Russian academic (born 1945)

Yuriy Platonov (Юрий Петрович Платонов; born 19 July 1945) is a Russian psychologist, professor and rector of St. Petersburg State Institute of Psychology and Social Work.

==Biography==
Platonov was born on July 19, 1945, in Crimean Region, USSR. After graduating from the faculty of psychology of Leningrad State University in 1975 he continued to work at the university as a lecturer and head of the department. In 1992, by the initiative of Platonov, the City Administration of Saint Petersburg issued decree on establishing a new higher education institution, oriented at providing training in psychological and social work, which later became St. Petersburg State Institute of Psychology and Social Work. Platonov has since remained its rector.

==Honours and awards==
- Honorary figure of Russian Higher Education
- Order of Honour (2006) - for the achievements in science and education, and for the years of diligent work.
- Order of Merit for the Fatherland 4th class (2011) - for the great achievements in science, education and training of qualified specialists.
- Vice-president of Saint Petersburg Psychological Society

==Selected publications==
- Platonov Y.P. Psikhologicheskiye phenomeny povedeniya personala v gruppakh i organizatsiyakh: v 2kh tomakh.

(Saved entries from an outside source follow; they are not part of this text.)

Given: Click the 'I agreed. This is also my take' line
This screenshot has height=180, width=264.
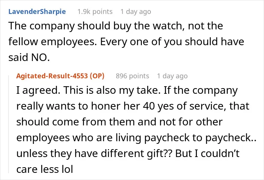Looking at the screenshot, I should (127, 90).
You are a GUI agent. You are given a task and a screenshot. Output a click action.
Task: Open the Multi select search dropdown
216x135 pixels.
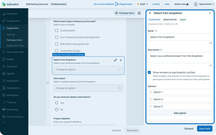(x=88, y=88)
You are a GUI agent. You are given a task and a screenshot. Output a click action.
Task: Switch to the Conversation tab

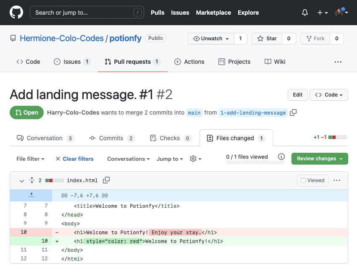[45, 138]
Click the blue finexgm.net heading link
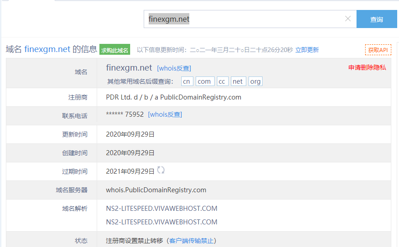Screen dimensions: 399x247 point(47,49)
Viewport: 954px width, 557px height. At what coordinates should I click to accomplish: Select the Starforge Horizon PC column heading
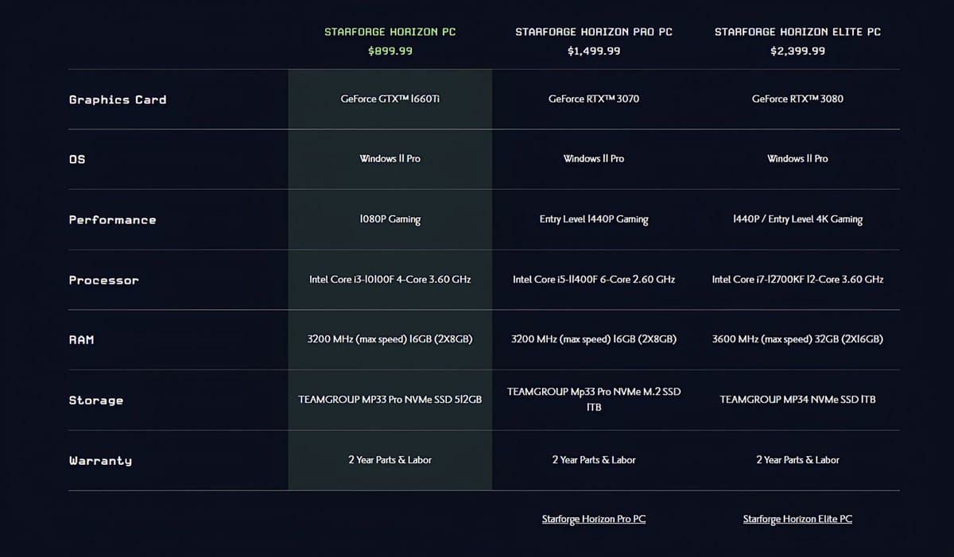click(x=390, y=32)
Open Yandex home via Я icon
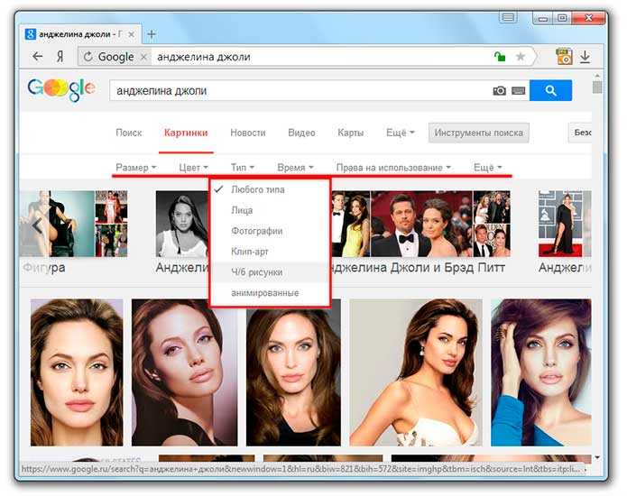Viewport: 627px width, 496px height. pyautogui.click(x=60, y=57)
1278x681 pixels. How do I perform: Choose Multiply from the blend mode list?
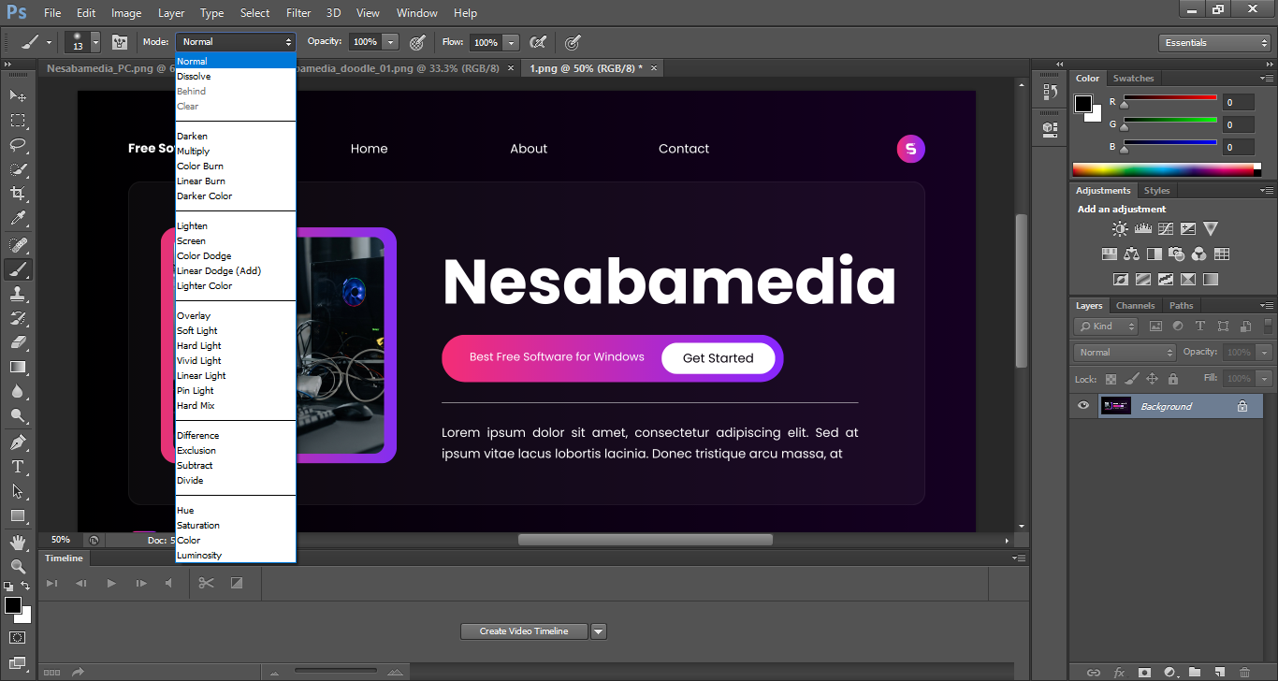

Tom 1. [Psychological phenomena of staff behavior in groups and organizations: in 2 vol. Vol.1]. St. Petersburg: Rech Publ., 2007. 416 p., in Russian, ISBN 978-592680578-6
- Platonov Y.P. Psikhoologiya konfliktnogo povedeniya [Psychology of conflict behavior]. St. Petersburg: Rech SPb., 2009. 544 p., in Russian
- Platonov Y.P. Geopolitika v pautine tekhnologiy vlasti [Geopolitics in the web of power technologies]. St. Petersburg: Rech Publ., 2010. 608 p., in Russian, ISBN 978-592680974-6
- Platonov Y.P. Tekhnologii vlasti: v 2kh tomakh. Tom 1. [Technology of power: in 2 vol. Vol.1]. St. Petersburg: Rech Publ., 2010. 576 p., in Russian, ISBN 978-592680961-6.